Qu’en est-il de l’approvisionnement en hydrogène » vert » ?

La participation au programme Flagship impose d’exploiter le bateau pendant une durée minimale de 18 mois. Blue Line Logistics souhaite évidemment continuer à l’hydrogène au-delà de cette durée. Il lui faudra alors racheter l’équipement fourni par Ballard, ou bien acquérir une nouvelle pile à combustible.

Autre contrepartie à l’obtention des financements européens de Flagship : utiliser pour moitié de l’hydrogène « vert », c’est à dire issu d’électricité renouvelable et non pas produit par vaporeformage du méthane.

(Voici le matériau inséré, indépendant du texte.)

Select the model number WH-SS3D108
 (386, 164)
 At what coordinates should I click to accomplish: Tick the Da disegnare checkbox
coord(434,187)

« Nous avons la volonté d’utiliser uniquement de l’hydrogène « vert », mais il est difficile de s’en procurer, précise Pierre-Yves Girardet. Air Liquide en produit à Port Jérôme. Un autre site de production existe à Évry, plus proche de la région parisienne, ce qui qui est important car il faut aussi penser au bilan carbone du transport de l’hydrogène jusqu’au bateau. Le Zulu 6 sera en effet exploité à Paris, qui est un marché important pour la logistique urbaine et où les Jeux Olympiques constitueront à la fois une vitrine et un tremplin pour la « décarbonation » de la logistique ».

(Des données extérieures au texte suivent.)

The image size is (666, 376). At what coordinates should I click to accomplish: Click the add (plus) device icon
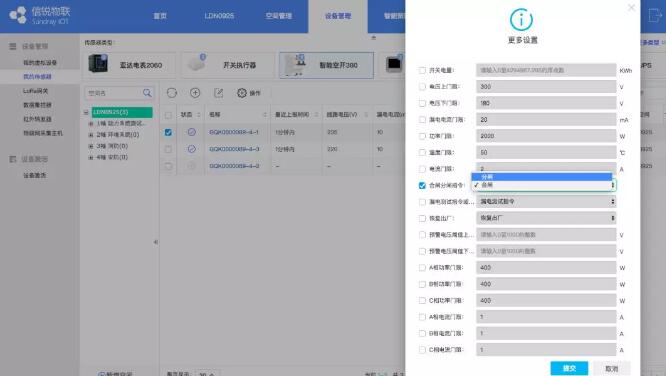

Garder une longueur d’avance

Pour Sogestran, le développement d’un bateau à hydrogène correspond à une logique : celle de garder une longueur d’avance en termes d’innovation et de « décarbonation ». Même la grue du Zulu 6 est électrique, pour profiter de l’énergie « décarbonée » de la pile à combustible, alors que sur les autres Zulu les grues disposent de leurs propres générateurs diesel.

« Que les clients le demandent ou pas, Sogestran lance des innovations. Nous avons ainsi, avec le service « so blue » de Logi Port Shuttle, un porte-conteneur fluvial sur la Seine qui fonctionne à l’HVO. Sur l’hydrogène non plus, notre volonté d’innover ne vient pas d’une demande des clients, qui ont déjà l’impression de suffisamment « décarboner » en utilisant le transport fluvial ».

Les délais nécessaires à la mise en exploitation du bateau prouvent qu’il est important d’anticiper cette demande de navigation zéro émission.